Not a checklist — these are things I actually use in production and have opinions about.

Kubernetes#

EKS, GKE — I’ve run clusters on both. Helm for packages, Kustomize for overlays, ArgoCD for GitOps. Opinions: Autopilot is great until you need node-level access. Managed node groups are the sweet spot for most teams.

Infrastructure as Code#

Terraform for cloud resources (modules, remote state, workspaces). Pulumi when the team prefers real programming languages over HCL. I’ve used both in production and can argue for either depending on the context.

CI/CD#

GitHub Actions is my current default. I’ve also built and maintained Jenkins shared libraries and GitLab CI DAG pipelines. The best CI system is the one your team actually understands.

Cloud#

GCP — deepest, from 6 years running Palo Alto Networks workloads on it. GKE, GCE, Cloud SQL, GCS, Cloud DNS, IAM, VPC, Cloud Build, Pub/Sub, Workload Identity, Secret Manager. Comfortable designing a project from org-level IAM down to individual service accounts.

AWS — strong. Demisto ran on AWS, and I own AWS infrastructure at Descope today. EKS, EC2, RDS, S3, Lambda, Route53, IAM, VPC, ALB/NLB, Secrets Manager, ECR. Terraform-first, comfortable debugging IAM at 2am.
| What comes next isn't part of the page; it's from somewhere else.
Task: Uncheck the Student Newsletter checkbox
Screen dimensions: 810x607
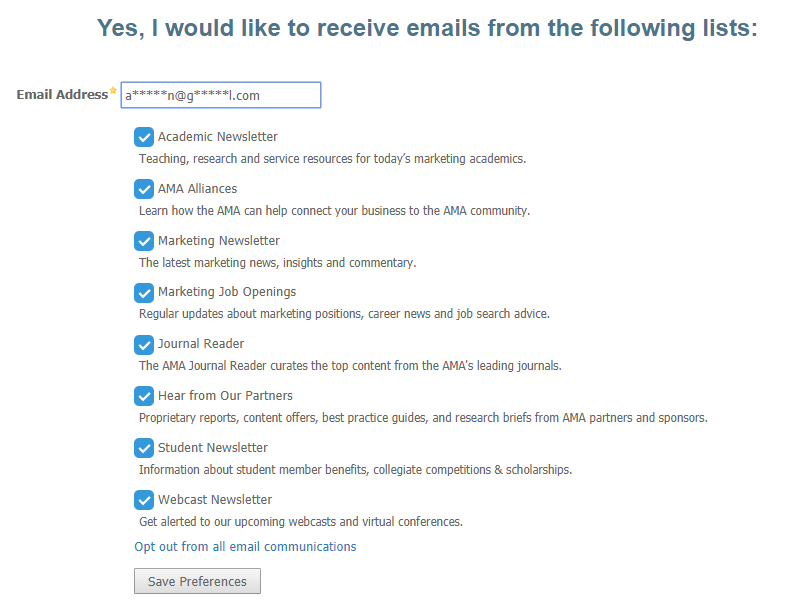Action: 144,448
Multi-cloud in production is different from using both — at Descope I deploy the same platform to AWS and GCP simultaneously, which forces you to think about what’s actually portable vs. what needs a cloud-specific shim.

Monitoring#

Datadog in production (APM, logs, dashboards, SLOs). Prometheus + Grafana for self-hosted setups. ELK when you need to search through 100GB of logs. The tool matters less than having the discipline to actually look at the dashboards.

Databases#

MySQL replication and tuning. Elasticsearch cluster management (index lifecycle, mappings, the joy of shard allocation). Redis clustering and sentinel. PostgreSQL when MySQL isn’t the right fit.

Languages#

Bash for glue. Python for APIs and automation (FastAPI, boto3). TypeScript for Pulumi. Go when I need a CLI tool that compiles to a single binary.

Linux#

RHEL, Ubuntu, Alpine. systemd, kernel tuning, iptables, tcpdump. The foundation everything else runs on.